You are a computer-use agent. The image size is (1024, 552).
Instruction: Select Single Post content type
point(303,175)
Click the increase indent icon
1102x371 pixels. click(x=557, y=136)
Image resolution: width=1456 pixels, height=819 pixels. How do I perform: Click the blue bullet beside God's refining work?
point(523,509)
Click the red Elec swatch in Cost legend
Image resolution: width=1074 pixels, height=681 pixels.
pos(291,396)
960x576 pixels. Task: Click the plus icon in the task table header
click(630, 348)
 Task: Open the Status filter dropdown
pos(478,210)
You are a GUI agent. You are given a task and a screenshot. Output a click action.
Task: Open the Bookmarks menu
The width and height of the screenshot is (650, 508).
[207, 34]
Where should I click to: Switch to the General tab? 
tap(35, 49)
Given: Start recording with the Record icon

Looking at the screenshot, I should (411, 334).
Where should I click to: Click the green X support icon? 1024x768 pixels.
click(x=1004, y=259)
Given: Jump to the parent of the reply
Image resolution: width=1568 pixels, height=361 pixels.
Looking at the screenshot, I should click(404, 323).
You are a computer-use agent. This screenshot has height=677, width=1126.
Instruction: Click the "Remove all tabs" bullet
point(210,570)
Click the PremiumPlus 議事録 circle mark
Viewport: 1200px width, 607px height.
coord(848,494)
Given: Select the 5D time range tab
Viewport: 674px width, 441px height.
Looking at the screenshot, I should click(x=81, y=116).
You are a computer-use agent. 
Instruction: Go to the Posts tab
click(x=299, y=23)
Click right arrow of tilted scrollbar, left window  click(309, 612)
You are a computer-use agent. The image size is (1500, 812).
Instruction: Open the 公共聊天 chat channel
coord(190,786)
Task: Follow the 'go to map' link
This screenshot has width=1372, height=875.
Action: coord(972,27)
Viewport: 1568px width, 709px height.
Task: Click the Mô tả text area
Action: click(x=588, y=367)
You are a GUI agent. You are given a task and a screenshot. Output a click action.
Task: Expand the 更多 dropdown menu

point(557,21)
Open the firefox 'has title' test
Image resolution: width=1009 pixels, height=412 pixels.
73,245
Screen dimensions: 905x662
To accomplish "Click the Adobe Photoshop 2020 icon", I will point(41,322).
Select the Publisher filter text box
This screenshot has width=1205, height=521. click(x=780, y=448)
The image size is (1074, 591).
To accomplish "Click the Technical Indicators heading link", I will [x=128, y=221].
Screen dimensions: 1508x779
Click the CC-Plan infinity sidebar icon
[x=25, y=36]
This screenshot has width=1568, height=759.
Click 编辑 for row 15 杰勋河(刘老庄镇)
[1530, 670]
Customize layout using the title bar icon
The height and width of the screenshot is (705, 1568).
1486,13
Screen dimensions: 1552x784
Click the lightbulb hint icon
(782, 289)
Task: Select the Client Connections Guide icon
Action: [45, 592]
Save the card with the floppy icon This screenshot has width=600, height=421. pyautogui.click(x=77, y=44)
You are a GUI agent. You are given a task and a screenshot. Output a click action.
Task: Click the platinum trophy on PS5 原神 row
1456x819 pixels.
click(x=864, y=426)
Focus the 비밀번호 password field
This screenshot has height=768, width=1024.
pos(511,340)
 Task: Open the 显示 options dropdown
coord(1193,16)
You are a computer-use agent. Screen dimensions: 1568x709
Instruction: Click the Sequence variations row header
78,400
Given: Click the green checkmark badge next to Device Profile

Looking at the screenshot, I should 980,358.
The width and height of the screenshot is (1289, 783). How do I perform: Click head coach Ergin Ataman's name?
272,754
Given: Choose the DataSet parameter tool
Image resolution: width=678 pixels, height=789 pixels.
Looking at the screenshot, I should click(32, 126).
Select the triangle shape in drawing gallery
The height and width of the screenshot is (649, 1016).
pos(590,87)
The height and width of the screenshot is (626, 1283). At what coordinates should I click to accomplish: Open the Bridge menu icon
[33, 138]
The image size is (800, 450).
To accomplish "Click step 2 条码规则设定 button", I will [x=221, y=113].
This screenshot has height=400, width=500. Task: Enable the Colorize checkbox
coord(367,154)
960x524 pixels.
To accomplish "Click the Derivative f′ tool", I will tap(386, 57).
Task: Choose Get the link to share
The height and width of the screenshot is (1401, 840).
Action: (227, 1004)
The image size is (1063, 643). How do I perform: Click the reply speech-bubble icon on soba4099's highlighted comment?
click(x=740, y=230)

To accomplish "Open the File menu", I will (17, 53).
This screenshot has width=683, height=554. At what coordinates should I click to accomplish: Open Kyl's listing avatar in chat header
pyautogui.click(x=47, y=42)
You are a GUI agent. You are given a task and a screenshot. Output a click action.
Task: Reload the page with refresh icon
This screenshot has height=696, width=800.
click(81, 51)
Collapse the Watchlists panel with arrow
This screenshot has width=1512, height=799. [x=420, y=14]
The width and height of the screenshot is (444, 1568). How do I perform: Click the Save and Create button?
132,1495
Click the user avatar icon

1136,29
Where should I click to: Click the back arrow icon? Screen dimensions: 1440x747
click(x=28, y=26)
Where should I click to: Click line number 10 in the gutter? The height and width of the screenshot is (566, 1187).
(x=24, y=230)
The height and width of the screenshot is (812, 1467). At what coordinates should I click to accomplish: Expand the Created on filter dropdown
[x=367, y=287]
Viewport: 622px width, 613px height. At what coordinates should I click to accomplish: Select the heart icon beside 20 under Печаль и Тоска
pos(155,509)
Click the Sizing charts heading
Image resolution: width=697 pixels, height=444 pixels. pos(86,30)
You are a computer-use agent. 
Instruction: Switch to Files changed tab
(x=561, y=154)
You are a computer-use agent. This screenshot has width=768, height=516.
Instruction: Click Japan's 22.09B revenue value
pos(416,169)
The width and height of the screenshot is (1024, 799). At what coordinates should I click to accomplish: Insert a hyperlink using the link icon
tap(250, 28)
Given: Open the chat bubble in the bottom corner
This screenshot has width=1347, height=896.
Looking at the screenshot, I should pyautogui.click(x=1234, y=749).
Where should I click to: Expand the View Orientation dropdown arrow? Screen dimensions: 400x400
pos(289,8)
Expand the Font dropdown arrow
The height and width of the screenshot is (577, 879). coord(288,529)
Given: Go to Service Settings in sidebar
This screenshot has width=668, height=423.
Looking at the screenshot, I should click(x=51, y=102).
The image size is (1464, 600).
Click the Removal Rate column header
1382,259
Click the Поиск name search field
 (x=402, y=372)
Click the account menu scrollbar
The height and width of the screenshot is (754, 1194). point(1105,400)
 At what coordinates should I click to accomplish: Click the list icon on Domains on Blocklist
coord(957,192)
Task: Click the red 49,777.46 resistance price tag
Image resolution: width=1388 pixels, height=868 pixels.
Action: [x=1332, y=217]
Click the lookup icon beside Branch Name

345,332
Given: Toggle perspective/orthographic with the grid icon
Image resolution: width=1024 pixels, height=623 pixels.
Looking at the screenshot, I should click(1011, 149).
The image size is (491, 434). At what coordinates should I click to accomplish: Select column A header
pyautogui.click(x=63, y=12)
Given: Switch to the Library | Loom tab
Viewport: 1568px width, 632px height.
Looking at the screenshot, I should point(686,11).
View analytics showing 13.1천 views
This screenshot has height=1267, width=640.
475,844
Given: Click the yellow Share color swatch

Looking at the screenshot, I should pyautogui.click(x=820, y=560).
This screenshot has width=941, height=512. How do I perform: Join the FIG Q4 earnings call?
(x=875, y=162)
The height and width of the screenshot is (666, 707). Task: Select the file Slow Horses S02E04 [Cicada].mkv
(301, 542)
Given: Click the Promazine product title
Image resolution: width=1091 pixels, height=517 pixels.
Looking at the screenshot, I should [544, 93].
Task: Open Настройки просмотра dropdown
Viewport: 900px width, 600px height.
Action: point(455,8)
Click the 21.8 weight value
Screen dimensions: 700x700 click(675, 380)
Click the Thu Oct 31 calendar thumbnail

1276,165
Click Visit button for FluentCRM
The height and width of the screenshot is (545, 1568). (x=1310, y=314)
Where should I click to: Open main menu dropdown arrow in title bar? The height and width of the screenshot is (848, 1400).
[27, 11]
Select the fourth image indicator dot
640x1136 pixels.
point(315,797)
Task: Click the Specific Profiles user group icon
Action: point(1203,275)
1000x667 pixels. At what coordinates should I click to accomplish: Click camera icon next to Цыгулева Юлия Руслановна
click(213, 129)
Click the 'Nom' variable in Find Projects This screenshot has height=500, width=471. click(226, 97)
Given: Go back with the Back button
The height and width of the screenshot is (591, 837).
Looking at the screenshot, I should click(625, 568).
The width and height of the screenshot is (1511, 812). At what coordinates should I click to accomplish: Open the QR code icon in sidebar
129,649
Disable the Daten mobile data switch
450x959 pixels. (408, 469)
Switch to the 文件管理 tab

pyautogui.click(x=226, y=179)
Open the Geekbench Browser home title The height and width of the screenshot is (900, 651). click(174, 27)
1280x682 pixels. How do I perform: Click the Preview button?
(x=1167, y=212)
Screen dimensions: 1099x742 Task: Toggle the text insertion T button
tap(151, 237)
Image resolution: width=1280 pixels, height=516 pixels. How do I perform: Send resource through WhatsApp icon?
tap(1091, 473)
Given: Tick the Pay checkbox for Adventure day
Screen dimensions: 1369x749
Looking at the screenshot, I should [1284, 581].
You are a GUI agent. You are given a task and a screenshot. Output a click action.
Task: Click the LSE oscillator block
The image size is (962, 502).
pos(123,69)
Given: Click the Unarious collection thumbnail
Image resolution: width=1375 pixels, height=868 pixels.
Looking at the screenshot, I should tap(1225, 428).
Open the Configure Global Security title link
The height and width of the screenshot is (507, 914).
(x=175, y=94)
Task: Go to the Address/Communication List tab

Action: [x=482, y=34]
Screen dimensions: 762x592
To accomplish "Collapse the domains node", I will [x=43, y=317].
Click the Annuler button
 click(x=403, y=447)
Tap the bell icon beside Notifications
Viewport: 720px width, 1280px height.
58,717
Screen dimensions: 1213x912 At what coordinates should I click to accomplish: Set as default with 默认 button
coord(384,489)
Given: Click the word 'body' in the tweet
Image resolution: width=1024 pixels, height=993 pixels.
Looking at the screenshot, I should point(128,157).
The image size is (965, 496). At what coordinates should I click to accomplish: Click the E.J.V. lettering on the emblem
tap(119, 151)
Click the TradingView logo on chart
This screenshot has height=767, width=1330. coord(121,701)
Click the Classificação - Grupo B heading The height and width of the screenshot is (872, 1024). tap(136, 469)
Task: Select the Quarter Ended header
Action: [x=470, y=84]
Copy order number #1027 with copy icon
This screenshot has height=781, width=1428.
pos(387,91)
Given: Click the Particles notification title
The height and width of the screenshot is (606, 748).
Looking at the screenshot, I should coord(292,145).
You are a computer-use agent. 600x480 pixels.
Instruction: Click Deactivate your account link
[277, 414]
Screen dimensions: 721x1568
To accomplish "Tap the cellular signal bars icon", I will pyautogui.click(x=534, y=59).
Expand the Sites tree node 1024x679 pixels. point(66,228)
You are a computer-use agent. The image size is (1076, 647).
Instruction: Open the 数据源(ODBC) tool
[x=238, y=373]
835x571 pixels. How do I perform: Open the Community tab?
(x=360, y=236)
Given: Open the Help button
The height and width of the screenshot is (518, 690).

-- Task goal --
Where does the word "will" appear in the listing above? Copy every line that holds it.

-- Worked solution --
To accomplish "Click the Adobe Photoshop 2020 icon", I will point(41,322).
To accomplish "Click the Technical Indicators heading link", I will [x=128, y=221].
To accomplish "Click step 2 条码规则设定 button", I will [x=221, y=113].
To accomplish "Click the Derivative f′ tool", I will tap(386, 57).
To accomplish "Open the File menu", I will (17, 53).
To accomplish "Collapse the domains node", I will [x=43, y=317].
To accomplish "Tap the cellular signal bars icon", I will pyautogui.click(x=534, y=59).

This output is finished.